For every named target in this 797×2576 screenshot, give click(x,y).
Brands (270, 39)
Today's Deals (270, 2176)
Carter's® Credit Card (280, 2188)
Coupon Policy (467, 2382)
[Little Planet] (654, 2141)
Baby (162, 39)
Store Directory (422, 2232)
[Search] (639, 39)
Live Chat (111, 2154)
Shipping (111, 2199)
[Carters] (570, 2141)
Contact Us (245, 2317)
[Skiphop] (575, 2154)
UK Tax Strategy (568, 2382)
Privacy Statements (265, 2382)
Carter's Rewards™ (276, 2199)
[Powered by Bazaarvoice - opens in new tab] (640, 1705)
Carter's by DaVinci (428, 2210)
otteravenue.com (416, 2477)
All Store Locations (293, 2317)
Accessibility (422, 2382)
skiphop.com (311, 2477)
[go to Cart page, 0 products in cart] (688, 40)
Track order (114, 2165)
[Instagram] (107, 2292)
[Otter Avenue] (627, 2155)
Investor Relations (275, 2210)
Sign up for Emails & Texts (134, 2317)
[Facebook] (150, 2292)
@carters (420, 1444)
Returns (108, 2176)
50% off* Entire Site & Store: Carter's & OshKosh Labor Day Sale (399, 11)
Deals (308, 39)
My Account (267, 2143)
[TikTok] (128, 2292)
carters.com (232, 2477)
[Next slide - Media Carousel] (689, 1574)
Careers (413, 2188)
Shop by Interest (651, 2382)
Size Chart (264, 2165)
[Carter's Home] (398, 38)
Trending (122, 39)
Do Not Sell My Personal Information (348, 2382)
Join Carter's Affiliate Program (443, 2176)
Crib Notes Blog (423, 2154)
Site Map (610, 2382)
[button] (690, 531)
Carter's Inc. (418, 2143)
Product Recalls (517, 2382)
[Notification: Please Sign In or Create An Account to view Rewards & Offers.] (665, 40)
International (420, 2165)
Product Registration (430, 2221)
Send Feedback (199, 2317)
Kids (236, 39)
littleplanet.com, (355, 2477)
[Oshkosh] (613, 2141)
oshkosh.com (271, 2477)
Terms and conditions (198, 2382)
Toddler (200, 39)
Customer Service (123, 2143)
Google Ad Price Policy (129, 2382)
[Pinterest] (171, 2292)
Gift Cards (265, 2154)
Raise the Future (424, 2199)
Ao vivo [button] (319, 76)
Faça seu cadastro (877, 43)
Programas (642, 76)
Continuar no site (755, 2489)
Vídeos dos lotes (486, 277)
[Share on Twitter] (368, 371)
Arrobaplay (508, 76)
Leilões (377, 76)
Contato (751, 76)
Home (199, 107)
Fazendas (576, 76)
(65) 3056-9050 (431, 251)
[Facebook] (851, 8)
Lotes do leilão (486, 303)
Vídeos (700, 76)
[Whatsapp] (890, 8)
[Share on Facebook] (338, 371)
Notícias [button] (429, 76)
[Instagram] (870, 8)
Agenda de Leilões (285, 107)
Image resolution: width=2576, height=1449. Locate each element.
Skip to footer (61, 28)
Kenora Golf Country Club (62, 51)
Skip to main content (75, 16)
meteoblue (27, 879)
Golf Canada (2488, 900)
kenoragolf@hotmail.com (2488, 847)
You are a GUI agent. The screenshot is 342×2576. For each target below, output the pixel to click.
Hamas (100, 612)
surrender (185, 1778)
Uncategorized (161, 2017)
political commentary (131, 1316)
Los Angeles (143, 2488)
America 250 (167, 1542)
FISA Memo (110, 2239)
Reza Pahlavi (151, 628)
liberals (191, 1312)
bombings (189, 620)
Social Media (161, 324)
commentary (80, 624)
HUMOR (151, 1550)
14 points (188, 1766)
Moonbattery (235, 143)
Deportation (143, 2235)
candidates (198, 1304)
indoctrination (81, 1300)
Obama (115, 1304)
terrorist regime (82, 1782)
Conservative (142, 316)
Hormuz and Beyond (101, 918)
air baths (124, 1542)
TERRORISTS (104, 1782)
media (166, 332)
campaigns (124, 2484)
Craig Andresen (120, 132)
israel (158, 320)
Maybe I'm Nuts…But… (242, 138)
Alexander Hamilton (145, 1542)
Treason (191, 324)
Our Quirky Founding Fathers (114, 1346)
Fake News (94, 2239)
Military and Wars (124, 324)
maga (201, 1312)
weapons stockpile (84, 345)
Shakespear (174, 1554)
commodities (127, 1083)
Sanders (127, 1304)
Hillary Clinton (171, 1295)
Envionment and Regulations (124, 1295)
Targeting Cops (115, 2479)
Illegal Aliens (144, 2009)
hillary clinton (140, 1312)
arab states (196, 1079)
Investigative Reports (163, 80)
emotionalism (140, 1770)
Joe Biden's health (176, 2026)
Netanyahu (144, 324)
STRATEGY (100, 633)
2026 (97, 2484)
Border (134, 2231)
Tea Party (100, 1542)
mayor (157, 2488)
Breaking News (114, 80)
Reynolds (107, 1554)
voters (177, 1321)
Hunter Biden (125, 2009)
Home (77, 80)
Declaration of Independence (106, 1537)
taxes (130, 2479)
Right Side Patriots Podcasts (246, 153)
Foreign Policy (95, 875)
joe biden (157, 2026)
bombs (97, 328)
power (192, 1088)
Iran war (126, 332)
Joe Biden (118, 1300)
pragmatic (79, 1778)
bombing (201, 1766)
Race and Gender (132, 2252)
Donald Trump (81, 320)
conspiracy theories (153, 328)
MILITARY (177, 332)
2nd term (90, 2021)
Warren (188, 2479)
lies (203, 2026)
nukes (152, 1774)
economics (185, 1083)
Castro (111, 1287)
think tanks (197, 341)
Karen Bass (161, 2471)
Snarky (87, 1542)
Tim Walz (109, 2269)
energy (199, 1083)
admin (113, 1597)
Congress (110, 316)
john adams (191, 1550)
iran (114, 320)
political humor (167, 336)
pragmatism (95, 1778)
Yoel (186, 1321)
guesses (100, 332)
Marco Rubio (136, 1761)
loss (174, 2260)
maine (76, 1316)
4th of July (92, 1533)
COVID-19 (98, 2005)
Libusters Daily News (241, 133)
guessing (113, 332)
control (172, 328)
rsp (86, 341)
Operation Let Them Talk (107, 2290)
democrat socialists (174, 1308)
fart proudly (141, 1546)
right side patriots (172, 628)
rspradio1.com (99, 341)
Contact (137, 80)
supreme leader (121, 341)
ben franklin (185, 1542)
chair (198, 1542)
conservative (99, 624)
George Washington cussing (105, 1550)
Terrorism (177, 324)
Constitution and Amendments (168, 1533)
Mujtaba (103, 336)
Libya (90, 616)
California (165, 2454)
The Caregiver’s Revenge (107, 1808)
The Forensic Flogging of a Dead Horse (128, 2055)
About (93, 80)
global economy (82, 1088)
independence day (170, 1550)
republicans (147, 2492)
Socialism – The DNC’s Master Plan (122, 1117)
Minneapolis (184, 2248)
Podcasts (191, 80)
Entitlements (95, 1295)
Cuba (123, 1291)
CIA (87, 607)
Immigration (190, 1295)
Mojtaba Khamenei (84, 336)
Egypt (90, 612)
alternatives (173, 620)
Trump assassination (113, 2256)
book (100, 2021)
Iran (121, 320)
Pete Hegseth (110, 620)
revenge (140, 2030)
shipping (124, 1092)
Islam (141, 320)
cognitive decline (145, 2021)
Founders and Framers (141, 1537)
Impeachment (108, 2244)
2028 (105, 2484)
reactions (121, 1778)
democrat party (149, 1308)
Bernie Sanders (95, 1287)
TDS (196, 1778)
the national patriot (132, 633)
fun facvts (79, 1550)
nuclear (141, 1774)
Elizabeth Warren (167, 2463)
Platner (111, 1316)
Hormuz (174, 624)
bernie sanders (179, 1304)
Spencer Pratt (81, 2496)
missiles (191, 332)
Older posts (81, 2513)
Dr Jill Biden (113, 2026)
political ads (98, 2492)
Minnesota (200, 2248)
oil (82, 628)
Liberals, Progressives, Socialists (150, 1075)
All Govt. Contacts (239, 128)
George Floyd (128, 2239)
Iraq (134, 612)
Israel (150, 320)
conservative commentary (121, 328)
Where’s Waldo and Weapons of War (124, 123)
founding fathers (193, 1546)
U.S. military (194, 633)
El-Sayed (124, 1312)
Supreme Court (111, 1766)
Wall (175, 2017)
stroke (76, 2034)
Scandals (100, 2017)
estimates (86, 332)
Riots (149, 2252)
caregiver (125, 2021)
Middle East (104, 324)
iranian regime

# # # # # # #

**Work to complete:** From the entries above, write out only the lines starting at the line that holds "Constitution and Amendments (168, 1533)" and ending at the line that holds "Liberals, Progressives, Socialists", keeping both and matching them exactly.

**Problem solution:**
Constitution and Amendments (168, 1533)
Mujtaba (103, 336)
Libya (90, 616)
California (165, 2454)
The Caregiver’s Revenge (107, 1808)
The Forensic Flogging of a Dead Horse (128, 2055)
About (93, 80)
global economy (82, 1088)
independence day (170, 1550)
republicans (147, 2492)
Socialism – The DNC’s Master Plan (122, 1117)
Minneapolis (184, 2248)
Podcasts (191, 80)
Entitlements (95, 1295)
Cuba (123, 1291)
CIA (87, 607)
Immigration (190, 1295)
Mojtaba Khamenei (84, 336)
Egypt (90, 612)
alternatives (173, 620)
Trump assassination (113, 2256)
book (100, 2021)
Iran (121, 320)
Pete Hegseth (110, 620)
revenge (140, 2030)
shipping (124, 1092)
Islam (141, 320)
cognitive decline (145, 2021)
Founders and Framers (141, 1537)
Impeachment (108, 2244)
2028 (105, 2484)
reactions (121, 1778)
democrat party (149, 1308)
Bernie Sanders (95, 1287)
TDS (196, 1778)
the national patriot (132, 633)
fun facvts (79, 1550)
nuclear (141, 1774)
Elizabeth Warren (167, 2463)
Platner (111, 1316)
Hormuz (174, 624)
bernie sanders (179, 1304)
Spencer Pratt (81, 2496)
missiles (191, 332)
Older posts (81, 2513)
Dr Jill Biden (113, 2026)
political ads (98, 2492)
Minnesota (200, 2248)
oil (82, 628)
Liberals, Progressives, Socialists (150, 1075)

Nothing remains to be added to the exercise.